My friend Tennyson.. Actually, I like him. And he knows that. But he doesn’t like me. I know he doesn’t. He said so. Anyway, on the bus earlier, he pulled out a pocket knife and cut himself. I could literally feel my heart ripping itself apart because there was absolutely nothing I could do. I told him to get on facebook, but I doubt that he will. The worst part is that I heard his friend say, “Well, why do you want to kill yourself?!”. I don’t want him to die. God, he’s been going to therapy.. I don’t know what to do. I love him. I really do.
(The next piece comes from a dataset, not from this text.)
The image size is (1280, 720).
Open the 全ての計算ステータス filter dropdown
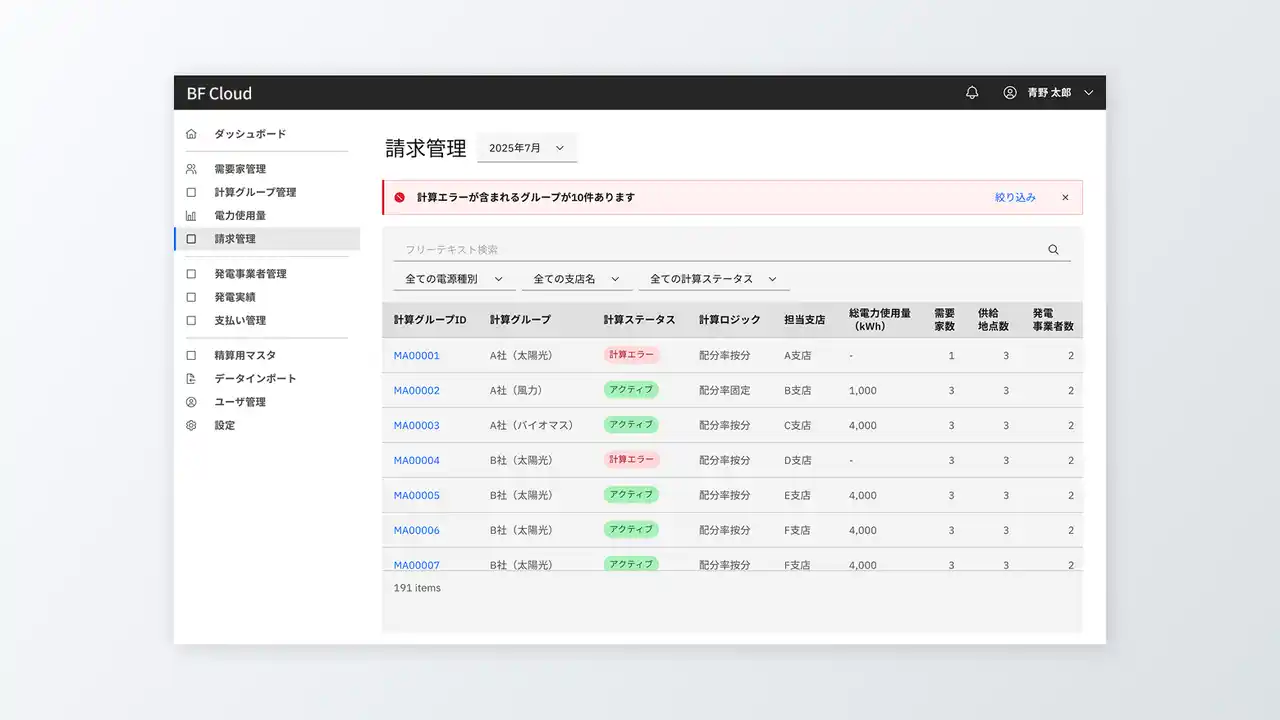tap(713, 279)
Whether it’s a romantic or friend kind of love, I don’t know. But I do know that I care for him. A lot. I just sent him a message. I don’t know if it’ll be too late, though. I don’t want it to be too late. Oh, and I pretty much lost all my friends, except for a select few. Five, at the most. Well fuck. Tennyson just got online and is typing a message. This ain’t gonna be pretty. Maybe not. He isn’t mad at me. I’m going to try to get him to tell me what’s wrong. I’m just so happy that it’s not too late. Still, I had a bad day. Trevor wasn’t there. That put a damper on my day. And Emily is trying to make it look like she’s having a good time without me. I can tell because she laughs louder when I walk by, and I can see her looking at me through my peripherals. So, I guess my day wasn’t terrible. I still want to cut, though. It’s like…. I want to. I’m sad, any my whole body is literally itching for me to pick up a knife. I’ve fought it for this long, but… It hurts. Honestly. I don’t know what to do. My happy place is gone, sadly. Something fucked it all up again. But hey, I got to stay for a little while longer this time. Almost a whole 24 hours. Wow. Amazing, isn’t it?
3 comments
It’s really good that you are finding the strenght to hold on a little bit longer! 🙂
About your friend, you can kind of relate to how he feels right? What do you think it could help him? Make him feel like he is not alone? Or, what do you think could help you? The answer might be about the same. Maybe that way you might have a better idea of how you might help..
I hope you get through him
So who do you like the most? Trevor, Owen or Tennyson?
That’s the worst part. I don’t know. I don’t really like Tennyson all that much, but I do like Owen. And I still like Trevor. But I don’t think he likes me. Besides, he has a girlfriend right now anyway. I feel guilty for going out with Owen, for some reason. Any clue why?